> **Directive 1**: Please copy out the rows that follow the forum post, every one of them, word for word, leaving the pictures out.

******************************

1) Ajar171 thank you for the New Year's wishes, may we be successful.
The next questions may be lame, but I think that you need to know the block structure of the tool to use it well and interpret data (errors). I am interested in the problem of trigger(s) and memorizing samples from ADCs (DFSDM). Synchronization of these blocks, because I see a big hardware and software problem here (not eliminated by the programmer of this device).
2) ad3 "
All filtering, averaging is done in HW, see the DFSDM block diagram (ignore the serial and parallel ADC part, the data is coming from the bus) " I attached your drawing and led in Red the processing in Oscilloscope mode. In Blue DMM. I did this to make sure I understand you correctly. And I have further questions:
ad3.1 Where is the 128 kB of memory, I understand that it is a circular buffer (filled with DMA packets, where is the grouping of this data)?
ad3.2 Does HW supervise this (it has to, but how?
)?.
ad3.3 I mean how is the data in this memory synchronized with time (is time measured successively by adding the ADC sampling time value?).
Ad3.4 Is this buffer filled all the time even when no trigger has occurred (I think so)
Ad3.5 How does HW know (synchronize) the trigger occurrence… but this problem after explaining how the trigger circuit works.
3T) In your list you wrote a few things about triggering in this device:
3T.1 You wrote that this is software triggering. Then that there are simple comparators there. How is that?
3T2 I imagine that the comparator detects exceeding the threshold (UweTrig). The HW circuit has a setting on the pin to interrupt the transition from state 0 to 1 or vice versa. And then it is necessary to precisely determine the current position of the data recording in the 128 kB buffer, i.e. precisely synchronize: the data positions at the time of the trigger. Then determine how many ADC samples must be saved after the trigger (here the position of the time trigger) to interrupt the measurement at the right time. If this time is too long, then the data is overwritten at the beginning of the samples, if the old data is too small. And this sometimes happens in the meter. This very very difficult for hardware and SW.

******************************

> **Directive 2**:
Answer these questions from the forum post above:
(a) How much memory does the writer ask about in ad3.1?
(b) What color marks the processing in Oscilloscope mode on the attached drawing?
(c) According to 3T2, what does the comparator detect?

> **Available data**:
******************************

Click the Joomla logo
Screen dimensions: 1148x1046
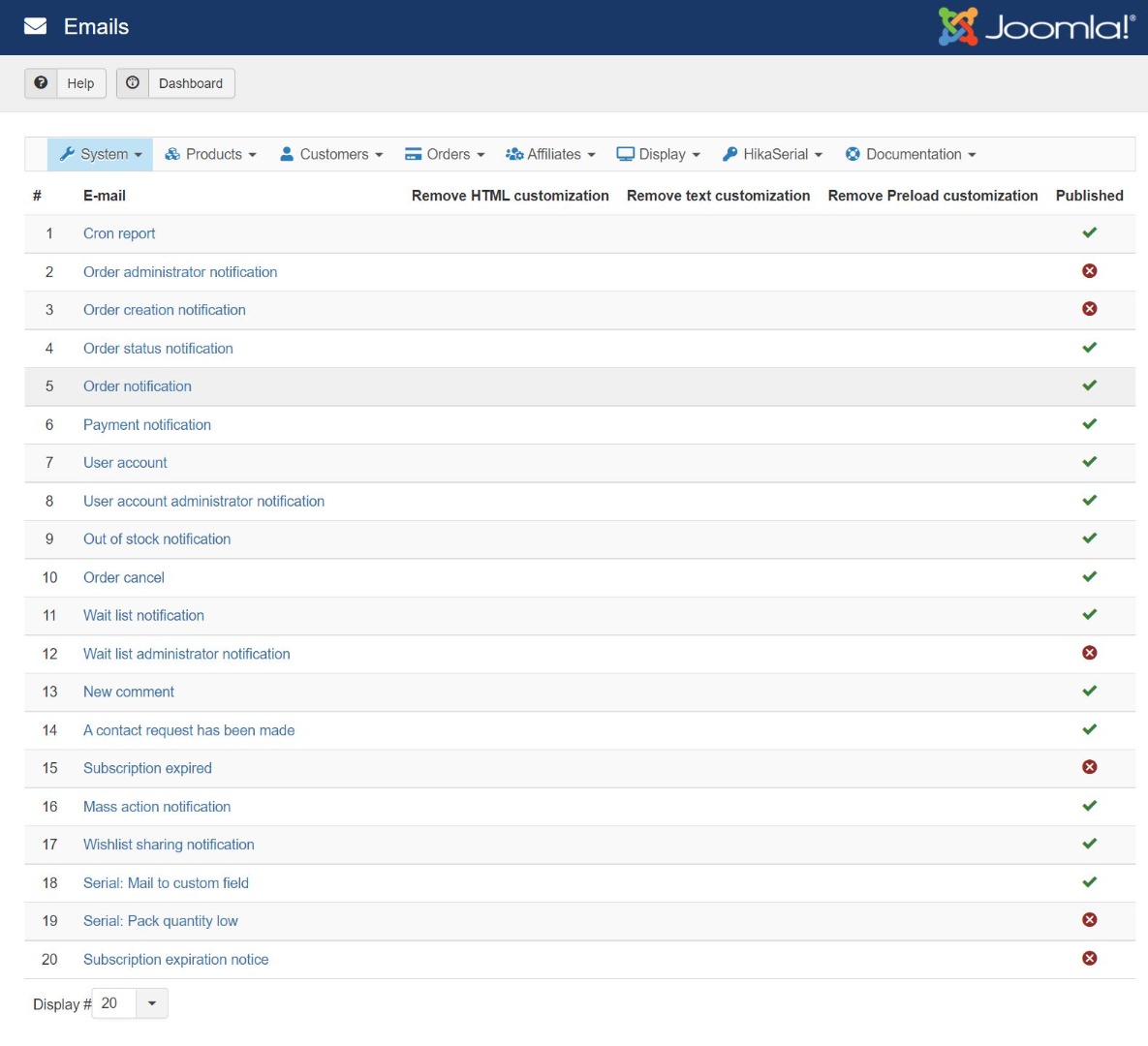(1036, 27)
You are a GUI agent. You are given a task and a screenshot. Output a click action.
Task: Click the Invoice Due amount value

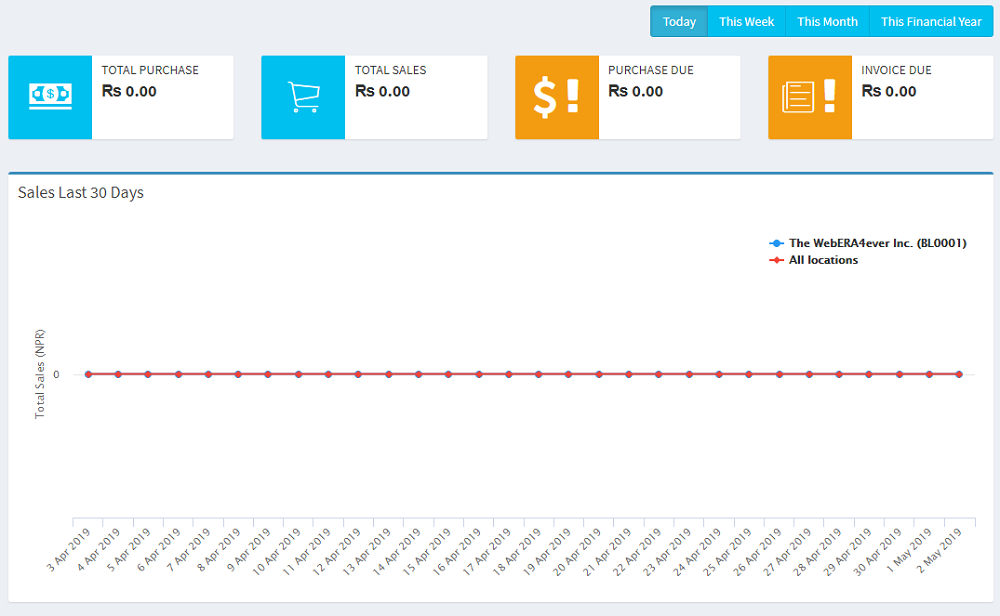[x=888, y=91]
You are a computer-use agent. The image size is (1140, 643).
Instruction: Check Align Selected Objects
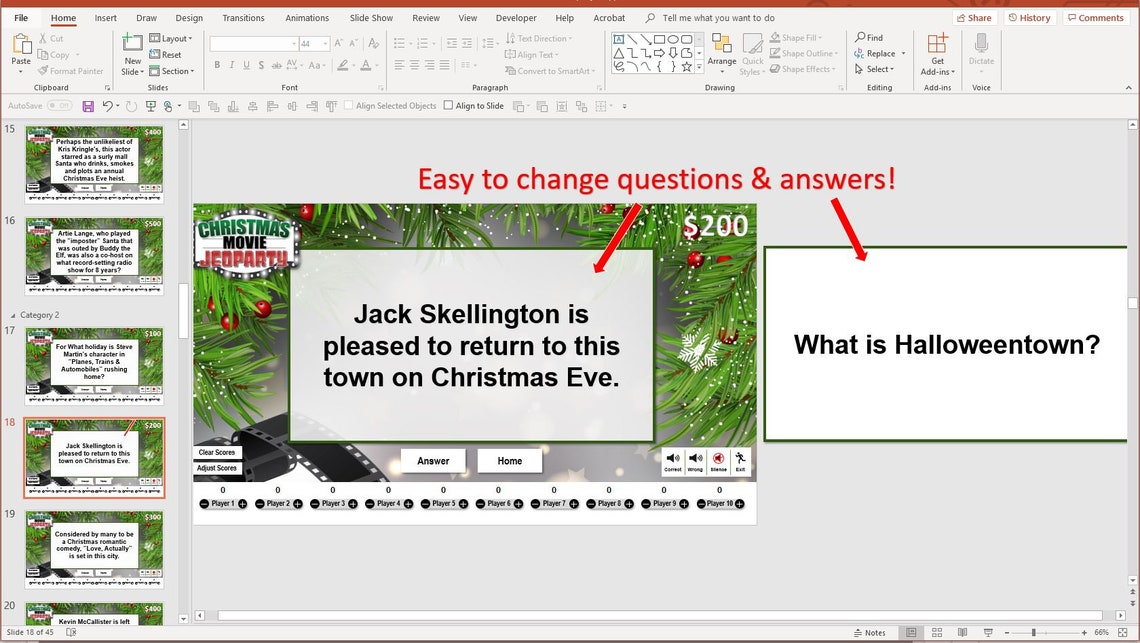[x=347, y=105]
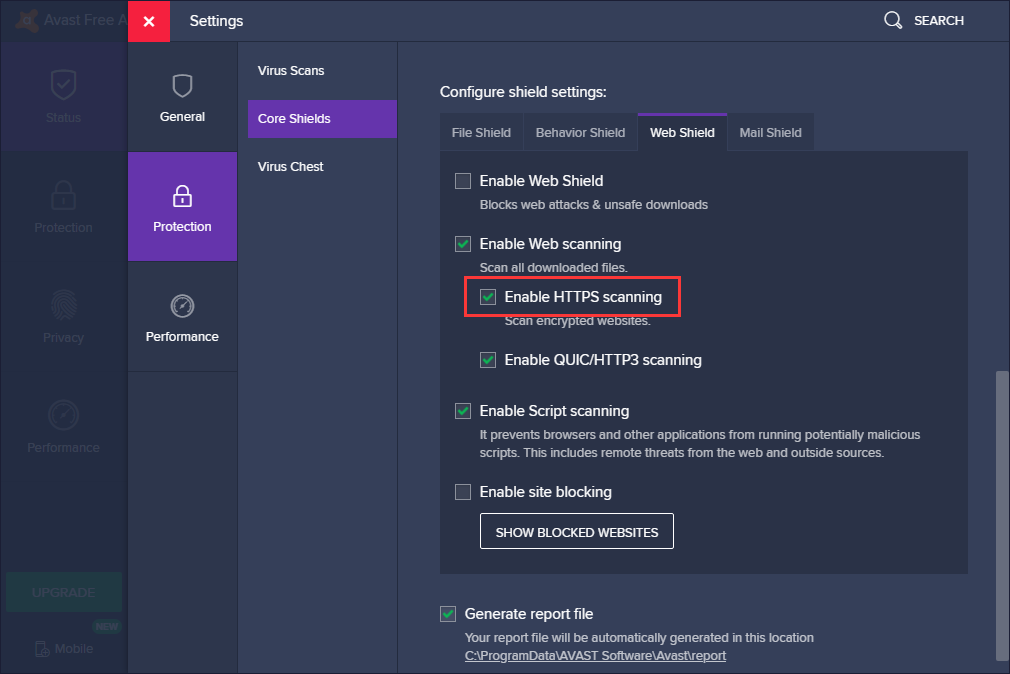
Task: Close Settings with the red X
Action: point(149,21)
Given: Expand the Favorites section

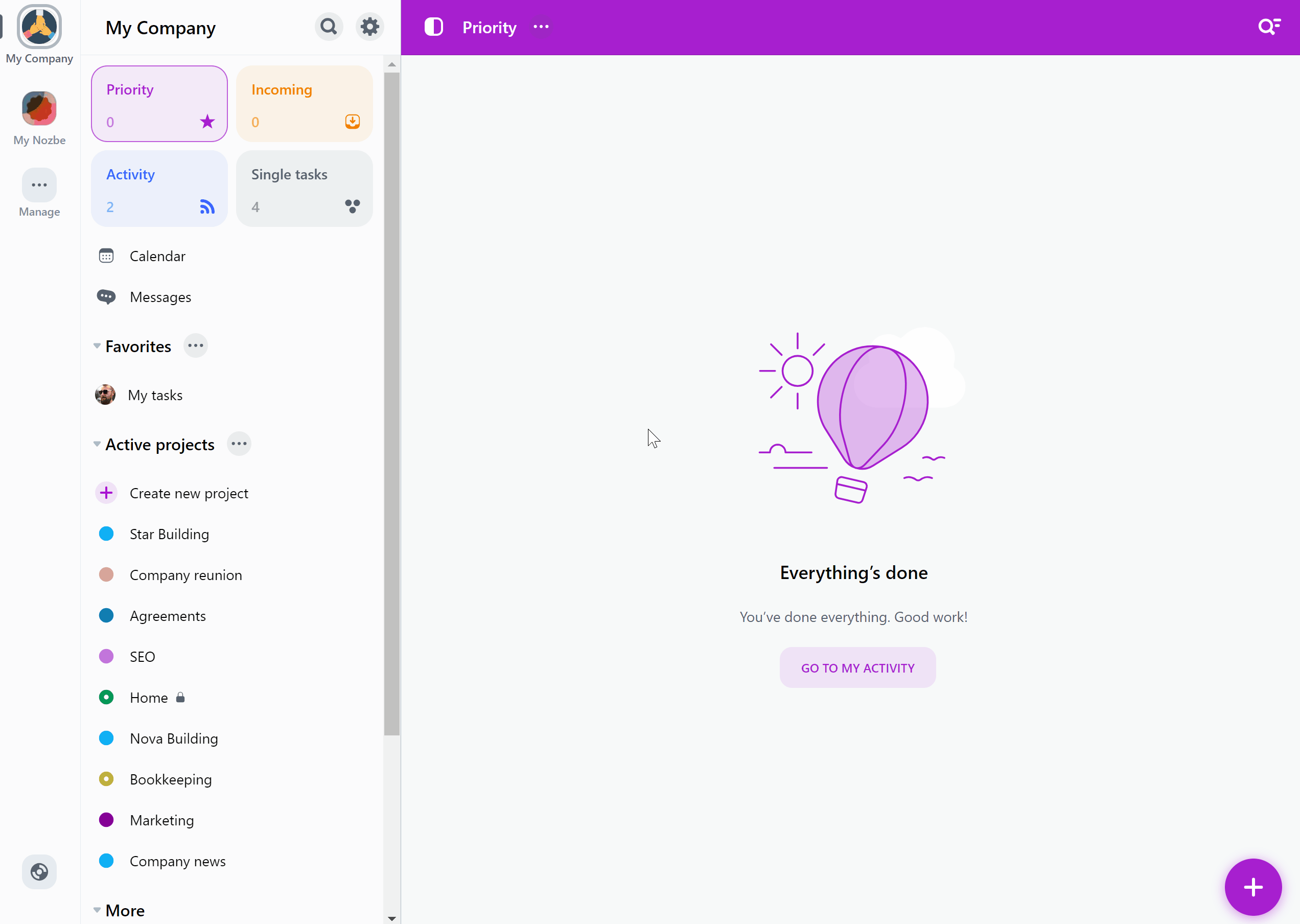Looking at the screenshot, I should 97,346.
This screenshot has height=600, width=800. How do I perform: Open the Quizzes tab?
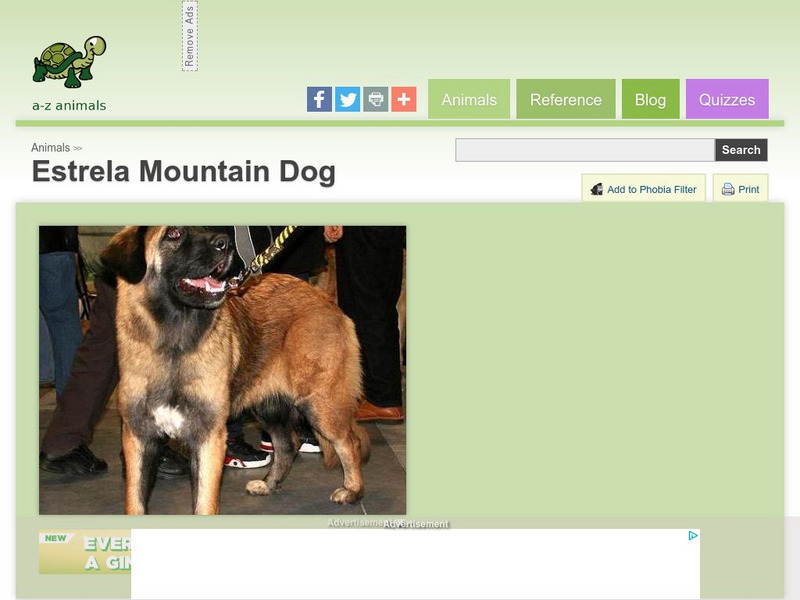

******************************

> **Written solution 1**:
Click the Joomla logo
Screen dimensions: 1148x1046
(1036, 27)
You are a GUI agent. You are given a task and a screenshot. Output a click action.
Task: Click the Invoice Due amount value

[x=888, y=91]
You are a computer-use agent. The image size is (1140, 643).
Instruction: Check Align Selected Objects
[x=347, y=105]
Task: Close Settings with the red X
Action: point(149,21)
Given: Expand the Favorites section

Looking at the screenshot, I should 97,346.
This screenshot has height=600, width=800. How do I perform: Open the Quizzes tab?

> **Written solution 2**:
(a) 128 kB
(b) Red
(c) Exceeding the threshold (UweTrig)